__Information supplied__
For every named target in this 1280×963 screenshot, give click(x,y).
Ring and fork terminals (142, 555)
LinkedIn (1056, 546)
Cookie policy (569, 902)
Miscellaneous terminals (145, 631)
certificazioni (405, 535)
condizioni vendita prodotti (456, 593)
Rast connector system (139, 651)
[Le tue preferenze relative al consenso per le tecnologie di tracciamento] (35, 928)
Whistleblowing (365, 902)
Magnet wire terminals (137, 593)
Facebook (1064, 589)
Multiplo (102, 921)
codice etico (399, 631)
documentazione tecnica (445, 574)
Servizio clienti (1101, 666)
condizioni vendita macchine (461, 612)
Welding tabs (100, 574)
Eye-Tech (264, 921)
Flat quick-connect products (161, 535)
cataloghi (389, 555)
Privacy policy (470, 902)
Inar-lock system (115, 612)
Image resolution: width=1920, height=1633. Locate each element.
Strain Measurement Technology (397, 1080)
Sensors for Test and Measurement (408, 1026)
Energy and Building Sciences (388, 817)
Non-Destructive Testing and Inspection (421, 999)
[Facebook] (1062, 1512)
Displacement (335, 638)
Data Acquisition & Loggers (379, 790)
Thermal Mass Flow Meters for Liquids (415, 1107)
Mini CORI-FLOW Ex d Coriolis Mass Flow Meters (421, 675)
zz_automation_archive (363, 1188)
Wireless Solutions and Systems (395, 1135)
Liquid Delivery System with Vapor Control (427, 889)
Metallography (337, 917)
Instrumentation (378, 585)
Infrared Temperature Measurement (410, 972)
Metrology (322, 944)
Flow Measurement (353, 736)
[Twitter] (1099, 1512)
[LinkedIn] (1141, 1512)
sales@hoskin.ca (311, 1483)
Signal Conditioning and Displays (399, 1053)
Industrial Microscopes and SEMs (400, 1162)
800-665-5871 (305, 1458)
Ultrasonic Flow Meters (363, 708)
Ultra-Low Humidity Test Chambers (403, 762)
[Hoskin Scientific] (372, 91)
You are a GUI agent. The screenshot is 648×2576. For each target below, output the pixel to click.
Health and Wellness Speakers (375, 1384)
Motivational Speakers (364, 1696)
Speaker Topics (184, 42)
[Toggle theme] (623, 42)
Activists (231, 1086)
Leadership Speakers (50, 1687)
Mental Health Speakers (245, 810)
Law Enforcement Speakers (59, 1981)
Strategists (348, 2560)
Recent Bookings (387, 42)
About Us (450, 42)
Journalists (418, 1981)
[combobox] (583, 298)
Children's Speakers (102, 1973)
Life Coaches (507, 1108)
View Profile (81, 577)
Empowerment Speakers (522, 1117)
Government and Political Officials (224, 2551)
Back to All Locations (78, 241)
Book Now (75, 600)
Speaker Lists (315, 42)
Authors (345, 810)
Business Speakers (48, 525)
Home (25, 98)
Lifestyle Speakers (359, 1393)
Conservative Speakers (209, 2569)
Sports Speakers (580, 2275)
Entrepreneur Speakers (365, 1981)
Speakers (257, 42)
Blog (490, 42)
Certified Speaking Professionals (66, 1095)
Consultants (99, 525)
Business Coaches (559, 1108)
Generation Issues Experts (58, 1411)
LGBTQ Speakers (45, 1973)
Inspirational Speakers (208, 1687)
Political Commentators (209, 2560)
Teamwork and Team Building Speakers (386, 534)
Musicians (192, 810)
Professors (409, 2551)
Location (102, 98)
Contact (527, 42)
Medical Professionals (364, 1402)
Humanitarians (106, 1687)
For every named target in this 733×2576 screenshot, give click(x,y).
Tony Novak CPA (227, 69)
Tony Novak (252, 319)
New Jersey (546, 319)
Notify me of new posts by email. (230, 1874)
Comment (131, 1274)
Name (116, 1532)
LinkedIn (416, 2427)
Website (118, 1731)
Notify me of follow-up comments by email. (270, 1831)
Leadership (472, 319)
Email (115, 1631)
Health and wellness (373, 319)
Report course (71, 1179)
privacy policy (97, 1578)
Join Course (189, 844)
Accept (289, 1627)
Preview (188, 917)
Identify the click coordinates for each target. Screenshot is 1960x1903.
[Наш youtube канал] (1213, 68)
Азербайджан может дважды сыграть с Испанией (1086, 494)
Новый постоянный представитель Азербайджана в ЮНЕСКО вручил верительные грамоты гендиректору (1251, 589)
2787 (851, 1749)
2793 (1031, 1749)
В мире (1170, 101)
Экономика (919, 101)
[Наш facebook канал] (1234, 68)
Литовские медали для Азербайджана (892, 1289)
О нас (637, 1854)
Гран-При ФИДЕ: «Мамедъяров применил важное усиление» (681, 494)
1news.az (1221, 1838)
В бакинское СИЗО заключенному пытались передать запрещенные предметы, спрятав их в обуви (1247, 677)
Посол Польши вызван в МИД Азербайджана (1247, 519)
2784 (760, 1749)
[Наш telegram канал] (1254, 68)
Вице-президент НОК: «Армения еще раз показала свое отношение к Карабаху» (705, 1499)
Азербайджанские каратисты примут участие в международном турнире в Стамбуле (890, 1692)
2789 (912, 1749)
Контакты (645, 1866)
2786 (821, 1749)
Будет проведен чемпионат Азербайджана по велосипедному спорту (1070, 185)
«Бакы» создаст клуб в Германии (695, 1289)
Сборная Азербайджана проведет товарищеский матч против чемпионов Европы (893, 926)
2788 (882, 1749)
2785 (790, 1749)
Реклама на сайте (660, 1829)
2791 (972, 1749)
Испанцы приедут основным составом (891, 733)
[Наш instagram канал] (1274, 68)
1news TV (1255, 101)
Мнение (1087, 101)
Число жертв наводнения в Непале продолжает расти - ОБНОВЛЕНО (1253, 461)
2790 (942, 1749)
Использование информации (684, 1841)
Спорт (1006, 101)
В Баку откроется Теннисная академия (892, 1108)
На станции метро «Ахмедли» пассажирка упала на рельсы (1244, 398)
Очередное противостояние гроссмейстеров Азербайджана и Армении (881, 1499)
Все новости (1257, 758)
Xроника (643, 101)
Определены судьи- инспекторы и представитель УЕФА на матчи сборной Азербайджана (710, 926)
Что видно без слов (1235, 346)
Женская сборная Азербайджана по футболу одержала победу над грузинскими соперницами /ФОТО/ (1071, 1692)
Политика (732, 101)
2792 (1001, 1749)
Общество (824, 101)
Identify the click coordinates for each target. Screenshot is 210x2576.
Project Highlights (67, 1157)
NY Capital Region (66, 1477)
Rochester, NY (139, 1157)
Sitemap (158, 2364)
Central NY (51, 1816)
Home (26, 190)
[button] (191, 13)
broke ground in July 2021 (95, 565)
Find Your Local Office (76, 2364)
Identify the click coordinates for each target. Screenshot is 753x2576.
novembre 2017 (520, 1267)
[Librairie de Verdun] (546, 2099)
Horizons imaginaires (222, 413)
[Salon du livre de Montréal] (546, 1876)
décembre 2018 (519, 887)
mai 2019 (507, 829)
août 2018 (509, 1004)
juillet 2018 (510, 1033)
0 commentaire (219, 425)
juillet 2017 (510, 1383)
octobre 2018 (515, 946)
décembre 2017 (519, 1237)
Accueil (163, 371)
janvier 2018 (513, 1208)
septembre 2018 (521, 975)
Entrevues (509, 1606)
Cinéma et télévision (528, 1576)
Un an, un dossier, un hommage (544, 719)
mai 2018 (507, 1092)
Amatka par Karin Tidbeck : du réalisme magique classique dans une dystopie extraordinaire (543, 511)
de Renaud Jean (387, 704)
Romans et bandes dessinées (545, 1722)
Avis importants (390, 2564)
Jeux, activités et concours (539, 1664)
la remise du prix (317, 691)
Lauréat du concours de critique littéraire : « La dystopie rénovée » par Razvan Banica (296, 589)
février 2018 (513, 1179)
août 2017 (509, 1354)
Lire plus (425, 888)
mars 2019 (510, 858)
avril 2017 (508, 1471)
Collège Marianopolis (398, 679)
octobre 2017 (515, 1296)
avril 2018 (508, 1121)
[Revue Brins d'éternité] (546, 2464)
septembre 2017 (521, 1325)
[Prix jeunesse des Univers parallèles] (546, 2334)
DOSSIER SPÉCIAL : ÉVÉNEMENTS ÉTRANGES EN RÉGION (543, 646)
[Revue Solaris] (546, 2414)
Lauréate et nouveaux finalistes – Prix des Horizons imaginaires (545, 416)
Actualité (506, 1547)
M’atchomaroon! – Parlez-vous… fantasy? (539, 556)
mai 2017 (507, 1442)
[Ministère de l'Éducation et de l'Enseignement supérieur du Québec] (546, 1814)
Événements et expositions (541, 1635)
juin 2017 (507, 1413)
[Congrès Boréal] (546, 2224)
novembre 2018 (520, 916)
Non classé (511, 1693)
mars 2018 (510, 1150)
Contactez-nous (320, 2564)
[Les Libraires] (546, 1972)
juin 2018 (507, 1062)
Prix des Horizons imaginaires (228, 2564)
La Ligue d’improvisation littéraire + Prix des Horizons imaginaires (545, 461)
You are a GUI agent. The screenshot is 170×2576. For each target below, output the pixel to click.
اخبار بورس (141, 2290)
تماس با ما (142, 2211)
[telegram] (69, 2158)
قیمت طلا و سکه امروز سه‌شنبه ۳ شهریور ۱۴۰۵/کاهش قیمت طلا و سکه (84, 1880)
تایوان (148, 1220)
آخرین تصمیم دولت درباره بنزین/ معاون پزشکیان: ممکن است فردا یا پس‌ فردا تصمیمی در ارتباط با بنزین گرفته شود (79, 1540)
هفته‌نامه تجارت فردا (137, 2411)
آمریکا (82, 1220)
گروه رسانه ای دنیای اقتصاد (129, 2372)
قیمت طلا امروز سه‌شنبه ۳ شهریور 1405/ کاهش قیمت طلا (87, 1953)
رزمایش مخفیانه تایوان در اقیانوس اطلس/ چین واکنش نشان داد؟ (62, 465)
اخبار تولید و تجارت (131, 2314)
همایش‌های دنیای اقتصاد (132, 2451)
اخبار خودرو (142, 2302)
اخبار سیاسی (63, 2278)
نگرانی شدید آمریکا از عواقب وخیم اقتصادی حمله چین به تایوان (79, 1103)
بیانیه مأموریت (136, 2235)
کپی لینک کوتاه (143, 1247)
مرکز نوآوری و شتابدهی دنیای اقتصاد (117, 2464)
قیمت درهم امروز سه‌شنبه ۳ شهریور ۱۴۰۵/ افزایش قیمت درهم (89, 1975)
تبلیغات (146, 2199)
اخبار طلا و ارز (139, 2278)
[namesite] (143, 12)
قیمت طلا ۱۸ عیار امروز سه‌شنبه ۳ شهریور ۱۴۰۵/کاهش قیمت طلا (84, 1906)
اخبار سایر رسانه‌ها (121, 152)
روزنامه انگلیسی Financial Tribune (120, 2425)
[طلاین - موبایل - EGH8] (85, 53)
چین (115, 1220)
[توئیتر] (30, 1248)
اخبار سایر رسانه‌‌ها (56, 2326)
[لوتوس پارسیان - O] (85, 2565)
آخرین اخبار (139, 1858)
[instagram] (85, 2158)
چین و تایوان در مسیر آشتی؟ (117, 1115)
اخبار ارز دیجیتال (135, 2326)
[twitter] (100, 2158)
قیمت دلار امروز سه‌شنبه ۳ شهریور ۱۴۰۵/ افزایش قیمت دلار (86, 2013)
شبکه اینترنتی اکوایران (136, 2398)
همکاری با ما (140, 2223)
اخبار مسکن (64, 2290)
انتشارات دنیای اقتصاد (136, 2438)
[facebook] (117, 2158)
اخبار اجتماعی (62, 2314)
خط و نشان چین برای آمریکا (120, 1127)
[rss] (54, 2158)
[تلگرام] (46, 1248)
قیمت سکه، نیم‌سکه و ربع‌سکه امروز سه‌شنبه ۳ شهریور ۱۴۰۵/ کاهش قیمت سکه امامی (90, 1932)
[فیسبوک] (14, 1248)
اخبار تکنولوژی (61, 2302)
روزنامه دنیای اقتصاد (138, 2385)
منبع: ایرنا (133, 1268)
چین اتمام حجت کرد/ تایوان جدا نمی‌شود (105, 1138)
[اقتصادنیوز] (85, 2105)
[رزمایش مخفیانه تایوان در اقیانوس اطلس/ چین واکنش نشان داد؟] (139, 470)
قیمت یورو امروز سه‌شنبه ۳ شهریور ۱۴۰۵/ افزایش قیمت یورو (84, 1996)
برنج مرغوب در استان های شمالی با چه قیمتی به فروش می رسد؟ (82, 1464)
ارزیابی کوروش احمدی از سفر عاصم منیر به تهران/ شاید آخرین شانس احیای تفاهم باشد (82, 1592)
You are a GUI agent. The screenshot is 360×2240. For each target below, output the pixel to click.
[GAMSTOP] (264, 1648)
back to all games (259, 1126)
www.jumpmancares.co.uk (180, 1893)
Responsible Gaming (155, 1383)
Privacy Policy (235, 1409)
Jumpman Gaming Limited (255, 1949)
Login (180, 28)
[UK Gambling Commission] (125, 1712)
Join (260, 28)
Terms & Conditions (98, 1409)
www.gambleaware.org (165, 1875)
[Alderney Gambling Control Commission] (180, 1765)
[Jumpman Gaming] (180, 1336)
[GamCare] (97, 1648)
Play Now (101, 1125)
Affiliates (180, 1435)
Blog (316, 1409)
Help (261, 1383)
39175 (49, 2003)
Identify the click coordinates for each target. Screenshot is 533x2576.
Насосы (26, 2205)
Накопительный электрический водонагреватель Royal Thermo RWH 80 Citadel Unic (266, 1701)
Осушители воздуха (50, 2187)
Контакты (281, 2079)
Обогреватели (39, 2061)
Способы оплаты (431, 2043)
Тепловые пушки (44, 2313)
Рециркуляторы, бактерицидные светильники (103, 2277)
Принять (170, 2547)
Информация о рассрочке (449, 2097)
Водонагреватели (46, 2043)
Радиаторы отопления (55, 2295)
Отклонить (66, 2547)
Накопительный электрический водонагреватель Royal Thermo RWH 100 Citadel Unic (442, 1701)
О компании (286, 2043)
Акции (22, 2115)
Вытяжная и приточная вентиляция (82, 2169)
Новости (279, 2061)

__Task instructions__
How many lines above contain the word "представитель"? Answer with the number alone.

__Problem solution__
2